Judy was the ship’s mascot on the board of the HMS Gnat and HMS Grasshopper gunboats which were stationed on the Yangtze River before and during WW2.

Lieutenant Commander J. Waldergrave and Chief Petty Officer Charles Jefferey purchased the English Pointer puppy from a kennel in Shanghai, China and they named it Judy.

Animals were often adopted by warships as used as mascots which helped with security, pest control, and companionship for the people on board.

HMS Gnat, photographed in 1922
HMS Gnat, photographed in 1922

Judy’s job was to alert the sailors about the presence of river pirates and to announce the approach of hostile Japanese aircraft, provided by her superior sense of hearing.
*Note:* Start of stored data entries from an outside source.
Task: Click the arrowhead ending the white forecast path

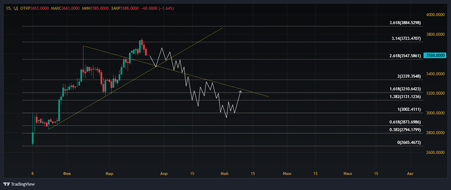Action: click(x=240, y=92)
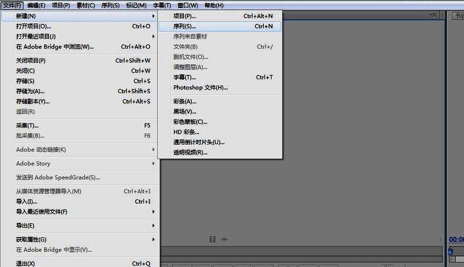Viewport: 464px width, 267px height.
Task: Click the filmstrip drag-video-only icon
Action: click(213, 239)
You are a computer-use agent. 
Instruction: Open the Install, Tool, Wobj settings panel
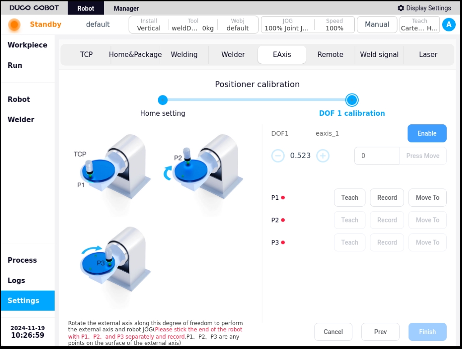coord(194,24)
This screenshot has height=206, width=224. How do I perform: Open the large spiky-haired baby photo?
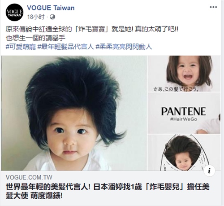pos(74,113)
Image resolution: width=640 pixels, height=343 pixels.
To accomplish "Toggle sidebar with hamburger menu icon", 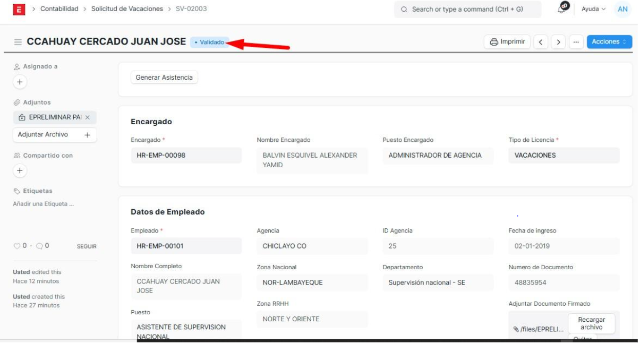I will coord(18,42).
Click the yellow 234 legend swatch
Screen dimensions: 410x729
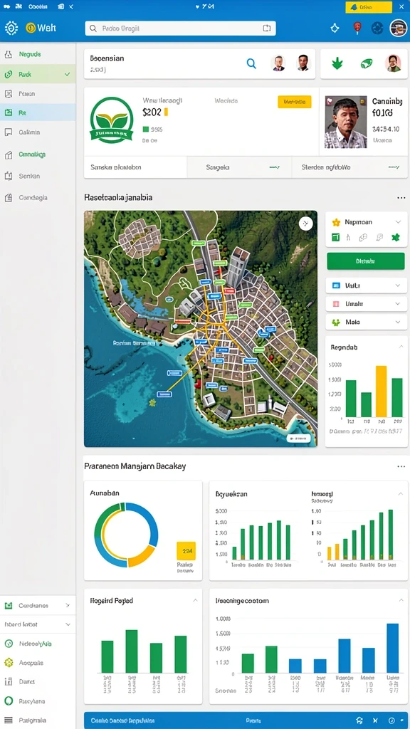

She also alerted her men about scorpions, crocodiles, tigers and poisonous snakes.

Crew members of HMS Gnat including Judy, transferred to the HMS Grasshopper in June, 1939. It was 1942 when HMS Grasshopper was struck by a torpedo and the crew abandoned the ship and headed to an uninhabited island away from Sumatra.


IWM Caption: Judy sits up and listens to a sailor's commands on the deck of HMS GRASSHOPPER
IWM Caption: Judy sits up and listens to a sailor’s commands on the deck of HMS GRASSHOPPER

The situation looked grim for the survivors of HMS Grasshopper since they couldn’t find any water on the island but Judy found an underground spring that provided fresh water for her and the other survivors of HMS Grasshopper.

Few days later, the crew managed to “commandeer” a Chinese junk and set off to Sumatra. After trekking across 200 miles of the jungle for five weeks, the crew and Judy arrived a day after the final vessel had left and subsequently became war prisoners of the Japanese.

 HMS Grasshopper, photographed in 1940

HMS Grasshopper, photographed in 1940

They were transported to the Gloergoer POW camp and they Judy with them. It was August 1942 when Judy bonded with Leading Aircraftman Frank Williams from Portsmouth who shared his portion of rice with her.

Frank was afraid that the guards would kill the dog and somehow he managed to convince the commandant to give Judy official POW status, offering him one of Judy’s puppies as a gift for his local mistress.

Now Judy was the only official canine POW during WW@I – Prisoner of War 81A Gloergoer, Medan. Frank knew that Judy was safe then and that the guards wouldn’t dare to kill  an official POW.

One of Judy's litters of puppies
One of Judy’s litters of puppies

In June 1944, the prisoners were transferred to Singapore and Frank managed to take Judy with him.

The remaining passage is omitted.